*Problem statement*.
Only the closing portion of the entries is to be reproduced: the line containing "You are a computer-use agent. This" through the very last line, exactly as written.
[Excerpted data Boundary: Start]
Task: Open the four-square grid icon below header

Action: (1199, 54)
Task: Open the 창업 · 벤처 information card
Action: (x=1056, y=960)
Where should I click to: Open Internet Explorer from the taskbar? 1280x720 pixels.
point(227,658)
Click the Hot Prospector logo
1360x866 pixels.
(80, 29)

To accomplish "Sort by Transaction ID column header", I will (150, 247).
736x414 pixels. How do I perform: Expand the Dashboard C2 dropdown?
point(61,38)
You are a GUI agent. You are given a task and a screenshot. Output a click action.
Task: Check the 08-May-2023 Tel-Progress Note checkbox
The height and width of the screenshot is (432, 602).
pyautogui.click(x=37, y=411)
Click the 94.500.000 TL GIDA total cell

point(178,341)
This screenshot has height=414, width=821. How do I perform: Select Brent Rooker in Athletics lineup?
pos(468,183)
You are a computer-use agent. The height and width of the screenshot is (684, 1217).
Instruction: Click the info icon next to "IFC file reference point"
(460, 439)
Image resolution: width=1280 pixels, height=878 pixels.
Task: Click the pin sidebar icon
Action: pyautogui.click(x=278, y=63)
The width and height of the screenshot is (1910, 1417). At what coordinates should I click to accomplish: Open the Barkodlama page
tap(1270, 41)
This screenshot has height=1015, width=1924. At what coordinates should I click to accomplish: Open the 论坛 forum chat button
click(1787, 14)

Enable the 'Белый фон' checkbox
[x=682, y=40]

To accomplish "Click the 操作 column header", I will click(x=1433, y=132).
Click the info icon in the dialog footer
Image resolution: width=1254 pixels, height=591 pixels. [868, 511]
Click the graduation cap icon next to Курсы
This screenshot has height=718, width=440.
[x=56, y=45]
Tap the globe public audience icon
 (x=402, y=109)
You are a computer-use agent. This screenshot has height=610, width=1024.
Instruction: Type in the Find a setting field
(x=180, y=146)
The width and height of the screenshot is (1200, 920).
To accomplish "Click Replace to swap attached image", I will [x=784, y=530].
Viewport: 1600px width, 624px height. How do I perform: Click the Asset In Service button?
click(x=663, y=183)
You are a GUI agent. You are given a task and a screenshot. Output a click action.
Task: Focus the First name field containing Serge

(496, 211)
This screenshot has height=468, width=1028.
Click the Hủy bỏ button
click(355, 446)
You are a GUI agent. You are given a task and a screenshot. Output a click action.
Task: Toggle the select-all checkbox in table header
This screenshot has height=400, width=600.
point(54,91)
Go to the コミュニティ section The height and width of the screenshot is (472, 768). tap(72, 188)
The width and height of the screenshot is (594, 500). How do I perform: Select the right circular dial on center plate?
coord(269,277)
[Excerpted data Boundary: End]
*Answer space*.
You are a computer-use agent. This screenshot has height=610, width=1024.
Instruction: Type in the Find a setting field
(x=180, y=146)
The width and height of the screenshot is (1200, 920).
To accomplish "Click Replace to swap attached image", I will [x=784, y=530].
Viewport: 1600px width, 624px height. How do I perform: Click the Asset In Service button?
click(x=663, y=183)
You are a GUI agent. You are given a task and a screenshot. Output a click action.
Task: Focus the First name field containing Serge

(496, 211)
This screenshot has height=468, width=1028.
Click the Hủy bỏ button
click(355, 446)
You are a GUI agent. You are given a task and a screenshot. Output a click action.
Task: Toggle the select-all checkbox in table header
This screenshot has height=400, width=600.
point(54,91)
Go to the コミュニティ section The height and width of the screenshot is (472, 768). tap(72, 188)
The width and height of the screenshot is (594, 500). How do I perform: Select the right circular dial on center plate?
coord(269,277)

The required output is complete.